_SHORT EXERCISE_. Convert every line of the entries below into a JSON list of strings, one string per line, leaving out blank lines.

_DATA IN THIS EXERCISE_.
========================================

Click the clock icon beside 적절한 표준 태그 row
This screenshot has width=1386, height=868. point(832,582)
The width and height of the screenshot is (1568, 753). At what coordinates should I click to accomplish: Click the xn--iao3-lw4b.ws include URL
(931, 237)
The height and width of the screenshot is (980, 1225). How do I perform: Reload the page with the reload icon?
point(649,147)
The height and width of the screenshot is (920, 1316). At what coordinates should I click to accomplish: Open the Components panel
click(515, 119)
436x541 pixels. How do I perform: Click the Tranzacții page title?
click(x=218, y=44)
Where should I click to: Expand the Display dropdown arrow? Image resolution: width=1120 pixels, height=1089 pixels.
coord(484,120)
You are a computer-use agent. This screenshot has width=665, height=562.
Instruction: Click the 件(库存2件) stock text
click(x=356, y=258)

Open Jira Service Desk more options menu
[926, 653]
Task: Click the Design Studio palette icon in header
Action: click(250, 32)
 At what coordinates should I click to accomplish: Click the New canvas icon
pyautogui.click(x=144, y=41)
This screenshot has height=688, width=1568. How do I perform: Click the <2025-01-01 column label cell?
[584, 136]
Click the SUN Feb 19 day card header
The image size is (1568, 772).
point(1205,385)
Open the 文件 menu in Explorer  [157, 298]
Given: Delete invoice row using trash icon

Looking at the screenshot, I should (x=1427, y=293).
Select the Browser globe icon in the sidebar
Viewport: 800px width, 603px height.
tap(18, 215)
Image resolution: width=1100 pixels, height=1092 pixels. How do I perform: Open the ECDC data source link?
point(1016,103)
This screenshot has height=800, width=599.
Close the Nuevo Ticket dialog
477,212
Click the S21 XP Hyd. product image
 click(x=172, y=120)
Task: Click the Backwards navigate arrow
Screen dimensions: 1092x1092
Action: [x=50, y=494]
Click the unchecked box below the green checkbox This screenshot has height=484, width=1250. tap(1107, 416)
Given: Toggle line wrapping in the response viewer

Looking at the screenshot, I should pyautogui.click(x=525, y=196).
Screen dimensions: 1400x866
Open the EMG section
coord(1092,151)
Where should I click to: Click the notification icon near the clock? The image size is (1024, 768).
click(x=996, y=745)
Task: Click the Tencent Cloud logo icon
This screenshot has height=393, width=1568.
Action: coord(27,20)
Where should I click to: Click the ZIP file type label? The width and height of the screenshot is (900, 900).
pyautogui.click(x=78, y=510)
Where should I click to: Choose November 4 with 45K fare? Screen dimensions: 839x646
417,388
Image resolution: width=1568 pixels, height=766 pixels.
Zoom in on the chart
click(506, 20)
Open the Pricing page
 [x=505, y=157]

========================================

_SOLUTION TO THIS PROBLEM_.
[
  "Click the clock icon beside 적절한 표준 태그 row",
  "This screenshot has width=1386, height=868. point(832,582)",
  "The width and height of the screenshot is (1568, 753). At what coordinates should I click to accomplish: Click the xn--iao3-lw4b.ws include URL",
  "(931, 237)",
  "The height and width of the screenshot is (980, 1225). How do I perform: Reload the page with the reload icon?",
  "point(649,147)",
  "The height and width of the screenshot is (920, 1316). At what coordinates should I click to accomplish: Open the Components panel",
  "click(515, 119)",
  "436x541 pixels. How do I perform: Click the Tranzacții page title?",
  "click(x=218, y=44)",
  "Where should I click to: Expand the Display dropdown arrow? Image resolution: width=1120 pixels, height=1089 pixels.",
  "coord(484,120)",
  "You are a computer-use agent. This screenshot has width=665, height=562.",
  "Instruction: Click the 件(库存2件) stock text",
  "click(x=356, y=258)",
  "Open Jira Service Desk more options menu",
  "[926, 653]",
  "Task: Click the Design Studio palette icon in header",
  "Action: click(250, 32)",
  " At what coordinates should I click to accomplish: Click the New canvas icon",
  "pyautogui.click(x=144, y=41)",
  "This screenshot has height=688, width=1568. How do I perform: Click the <2025-01-01 column label cell?",
  "[584, 136]",
  "Click the SUN Feb 19 day card header",
  "The image size is (1568, 772).",
  "point(1205,385)",
  "Open the 文件 menu in Explorer  [157, 298]",
  "Given: Delete invoice row using trash icon",
  "Looking at the screenshot, I should (x=1427, y=293).",
  "Select the Browser globe icon in the sidebar",
  "Viewport: 800px width, 603px height.",
  "tap(18, 215)",
  "Image resolution: width=1100 pixels, height=1092 pixels. How do I perform: Open the ECDC data source link?",
  "point(1016,103)",
  "This screenshot has height=800, width=599.",
  "Close the Nuevo Ticket dialog",
  "477,212",
  "Click the S21 XP Hyd. product image",
  " click(x=172, y=120)",
  "Task: Click the Backwards navigate arrow",
  "Screen dimensions: 1092x1092",
  "Action: [x=50, y=494]",
  "Click the unchecked box below the green checkbox This screenshot has height=484, width=1250. tap(1107, 416)",
  "Given: Toggle line wrapping in the response viewer",
  "Looking at the screenshot, I should pyautogui.click(x=525, y=196).",
  "Screen dimensions: 1400x866",
  "Open the EMG section",
  "coord(1092,151)",
  "Where should I click to: Click the notification icon near the clock? The image size is (1024, 768).",
  "click(x=996, y=745)",
  "Task: Click the Tencent Cloud logo icon",
  "This screenshot has height=393, width=1568.",
  "Action: coord(27,20)",
  "Where should I click to: Click the ZIP file type label? The width and height of the screenshot is (900, 900).",
  "pyautogui.click(x=78, y=510)",
  "Where should I click to: Choose November 4 with 45K fare? Screen dimensions: 839x646",
  "417,388",
  "Image resolution: width=1568 pixels, height=766 pixels.",
  "Zoom in on the chart",
  "click(506, 20)",
  "Open the Pricing page",
  " [x=505, y=157]"
]